#### Aim:
Write out each line of the data below as a JSON list of strings, one string per line, leaving out the blank lines.

# Start of Source material

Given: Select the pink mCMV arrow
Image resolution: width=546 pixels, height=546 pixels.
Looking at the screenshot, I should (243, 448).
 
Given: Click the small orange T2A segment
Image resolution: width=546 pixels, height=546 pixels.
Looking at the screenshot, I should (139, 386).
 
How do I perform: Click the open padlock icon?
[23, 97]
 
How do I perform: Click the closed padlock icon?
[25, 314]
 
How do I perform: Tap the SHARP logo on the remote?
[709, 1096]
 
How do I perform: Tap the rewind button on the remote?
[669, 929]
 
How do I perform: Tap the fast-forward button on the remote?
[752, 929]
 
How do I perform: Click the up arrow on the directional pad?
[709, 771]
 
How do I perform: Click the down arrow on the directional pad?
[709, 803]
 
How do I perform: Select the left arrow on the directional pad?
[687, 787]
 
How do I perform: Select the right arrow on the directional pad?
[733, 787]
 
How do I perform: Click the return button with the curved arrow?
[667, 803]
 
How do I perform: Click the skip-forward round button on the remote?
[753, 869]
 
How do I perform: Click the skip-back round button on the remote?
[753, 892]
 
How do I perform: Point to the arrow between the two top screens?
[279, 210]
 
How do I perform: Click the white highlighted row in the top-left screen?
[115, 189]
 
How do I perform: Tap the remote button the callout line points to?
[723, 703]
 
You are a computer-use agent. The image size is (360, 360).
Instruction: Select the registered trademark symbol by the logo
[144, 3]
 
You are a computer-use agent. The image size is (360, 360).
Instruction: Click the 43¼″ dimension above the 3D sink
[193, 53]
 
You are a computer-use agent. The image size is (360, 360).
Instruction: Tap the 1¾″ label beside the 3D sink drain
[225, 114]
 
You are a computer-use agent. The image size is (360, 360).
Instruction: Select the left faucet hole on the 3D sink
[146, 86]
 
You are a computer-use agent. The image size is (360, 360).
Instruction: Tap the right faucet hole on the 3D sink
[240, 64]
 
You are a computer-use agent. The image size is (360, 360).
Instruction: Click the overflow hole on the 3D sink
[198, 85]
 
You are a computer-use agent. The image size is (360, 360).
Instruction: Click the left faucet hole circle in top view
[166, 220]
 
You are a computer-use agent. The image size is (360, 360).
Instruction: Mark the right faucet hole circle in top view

# End of Source material

#### Result of the task:
[
  "Given: Select the pink mCMV arrow",
  "Image resolution: width=546 pixels, height=546 pixels.",
  "Looking at the screenshot, I should (243, 448).",
  "Given: Click the small orange T2A segment",
  "Image resolution: width=546 pixels, height=546 pixels.",
  "Looking at the screenshot, I should (139, 386).",
  "How do I perform: Click the open padlock icon?",
  "[23, 97]",
  "How do I perform: Click the closed padlock icon?",
  "[25, 314]",
  "How do I perform: Tap the SHARP logo on the remote?",
  "[709, 1096]",
  "How do I perform: Tap the rewind button on the remote?",
  "[669, 929]",
  "How do I perform: Tap the fast-forward button on the remote?",
  "[752, 929]",
  "How do I perform: Click the up arrow on the directional pad?",
  "[709, 771]",
  "How do I perform: Click the down arrow on the directional pad?",
  "[709, 803]",
  "How do I perform: Select the left arrow on the directional pad?",
  "[687, 787]",
  "How do I perform: Select the right arrow on the directional pad?",
  "[733, 787]",
  "How do I perform: Click the return button with the curved arrow?",
  "[667, 803]",
  "How do I perform: Click the skip-forward round button on the remote?",
  "[753, 869]",
  "How do I perform: Click the skip-back round button on the remote?",
  "[753, 892]",
  "How do I perform: Point to the arrow between the two top screens?",
  "[279, 210]",
  "How do I perform: Click the white highlighted row in the top-left screen?",
  "[115, 189]",
  "How do I perform: Tap the remote button the callout line points to?",
  "[723, 703]",
  "You are a computer-use agent. The image size is (360, 360).",
  "Instruction: Select the registered trademark symbol by the logo",
  "[144, 3]",
  "You are a computer-use agent. The image size is (360, 360).",
  "Instruction: Click the 43¼″ dimension above the 3D sink",
  "[193, 53]",
  "You are a computer-use agent. The image size is (360, 360).",
  "Instruction: Tap the 1¾″ label beside the 3D sink drain",
  "[225, 114]",
  "You are a computer-use agent. The image size is (360, 360).",
  "Instruction: Select the left faucet hole on the 3D sink",
  "[146, 86]",
  "You are a computer-use agent. The image size is (360, 360).",
  "Instruction: Tap the right faucet hole on the 3D sink",
  "[240, 64]",
  "You are a computer-use agent. The image size is (360, 360).",
  "Instruction: Click the overflow hole on the 3D sink",
  "[198, 85]",
  "You are a computer-use agent. The image size is (360, 360).",
  "Instruction: Click the left faucet hole circle in top view",
  "[166, 220]",
  "You are a computer-use agent. The image size is (360, 360).",
  "Instruction: Mark the right faucet hole circle in top view"
]